Des photos, dont certaines très belles, ont fixé pour la mémoire collective cet exceptionnel épisode neigeux. Face à cette vague de froid, beaucoup de Tunisiens se sont mobilisés pour venir en aide aux populations touchées et leur apporter un peu de réconfort et de chaleur. Couvertures, nourritures et sourires sont acheminés vers ces populations.


Ain Draham sous la neige. Photo Thameur Belguith

Ceci n’est guère surprenant pour celui ou celle qui a vu la mobilisation massive des Tunisiens pour secourir les dizaines de milliers de réfugiés de toutes nationalités qui ont traversé les frontières libyenne, fuyant les affrontements militaires au début des évènements en Libye qui ont mis fin à la dictature de Kadhafi.

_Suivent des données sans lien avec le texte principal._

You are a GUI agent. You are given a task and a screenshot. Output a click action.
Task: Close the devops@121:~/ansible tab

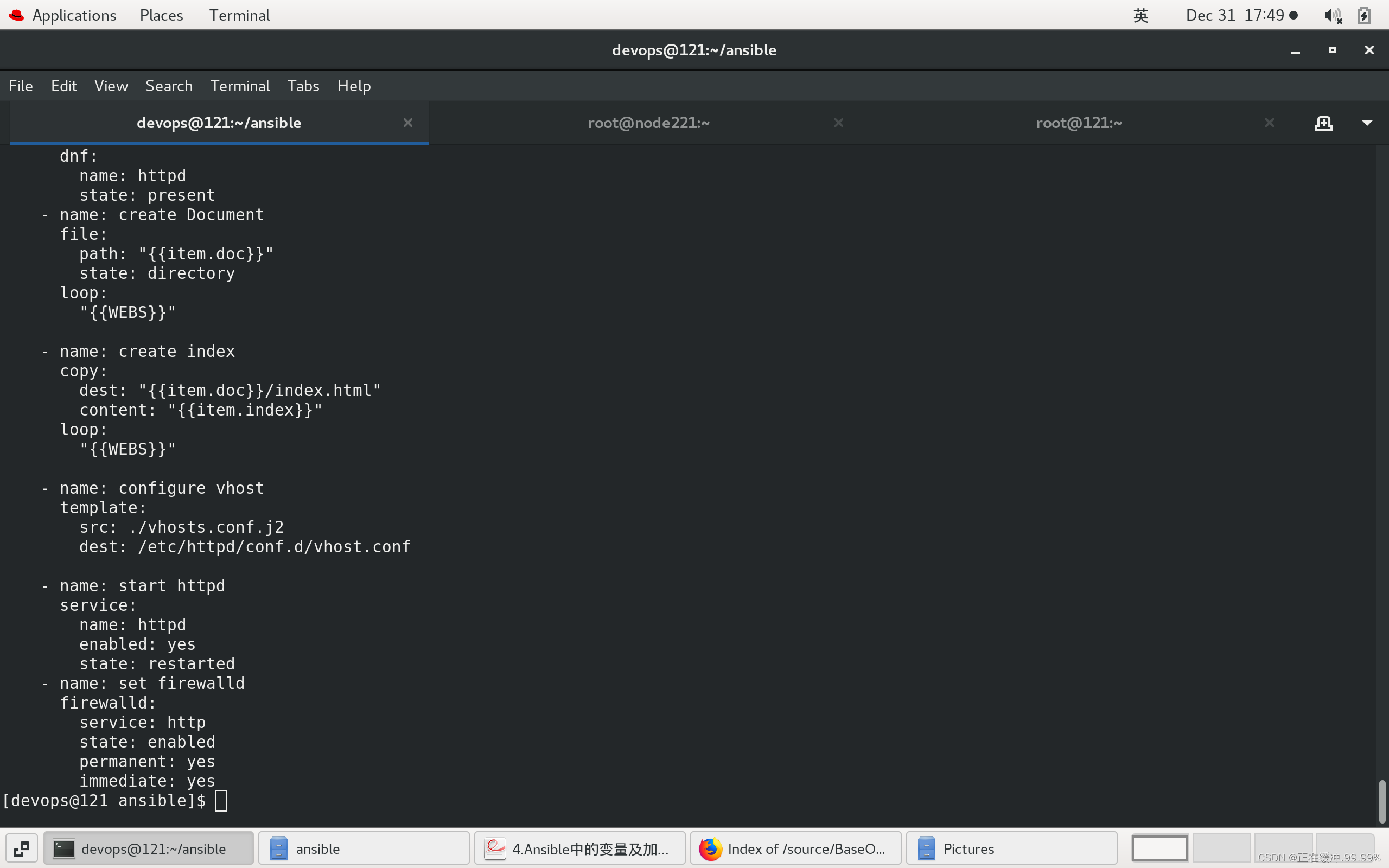click(407, 123)
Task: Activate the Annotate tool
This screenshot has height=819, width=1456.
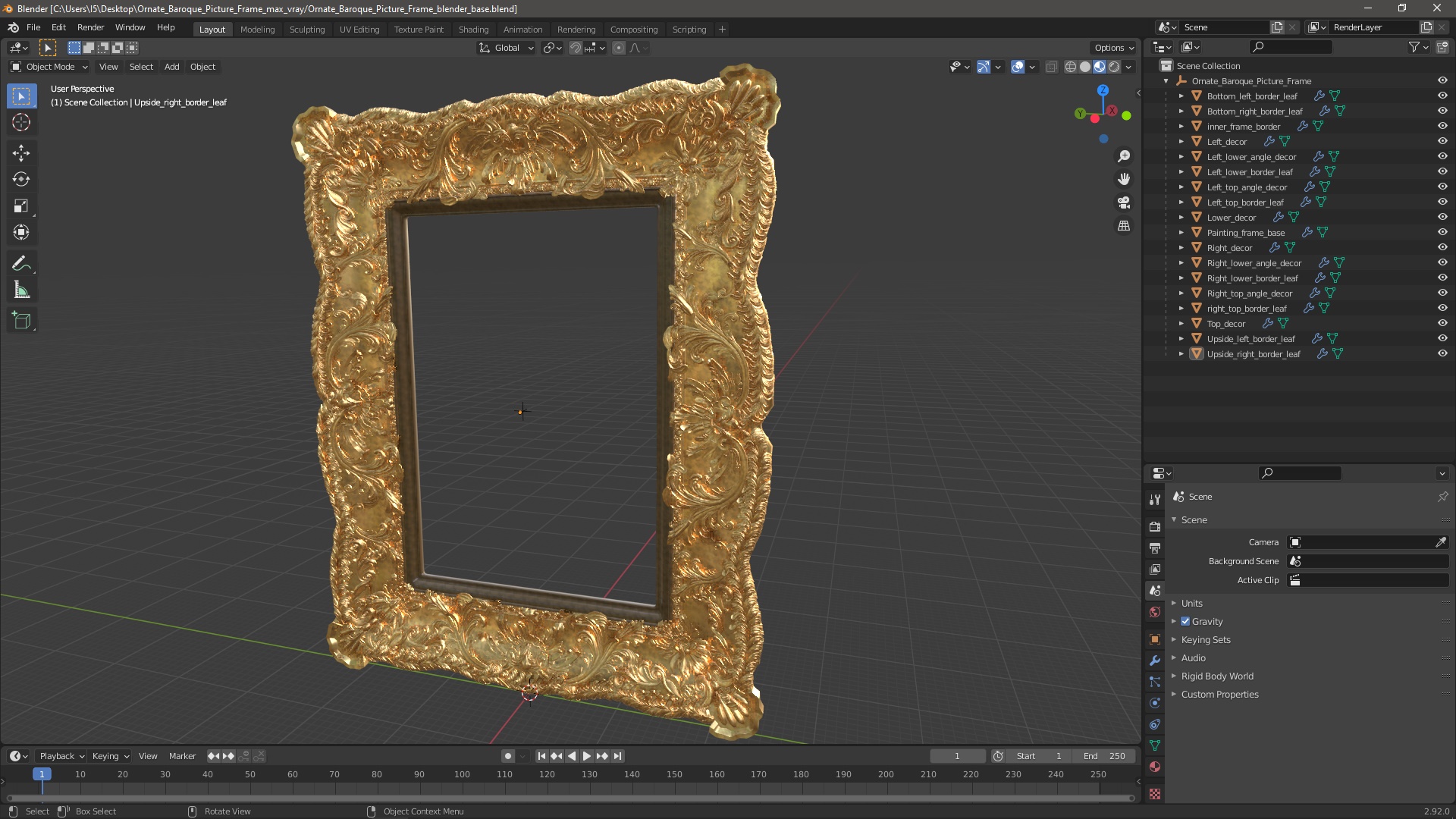Action: pos(21,264)
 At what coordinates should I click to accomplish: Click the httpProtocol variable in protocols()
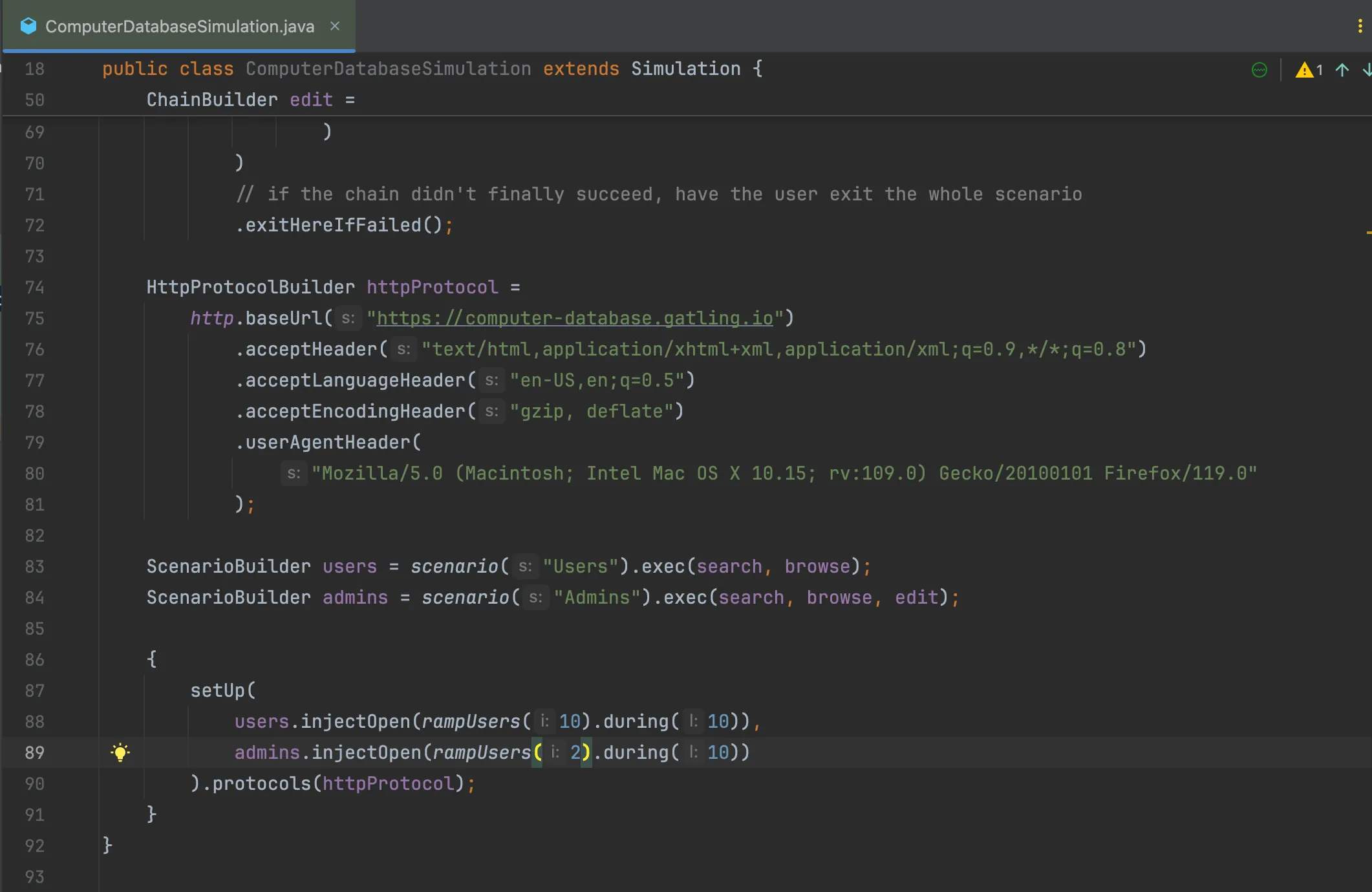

Mais une fois les belles images tournées et classées dans les albums ou la mémoire, il reste une question de fond : pourquoi ce sont toujours les mêmes qui subissent les effets dramatiques des évènements météorologiques ?

En effet, qu’il s’agisse de la neige et du froid aujourd’hui, des grandes canicules ou des inondations, ce sont toujours les mêmes cartes des conséquences sur les hommes et les biens qui apparaissent. Alors est-ce le destin, ou une malédiction ? Non, rien de tel... Il suffit de regarder de plus près pour découvrir la misère sous la neige.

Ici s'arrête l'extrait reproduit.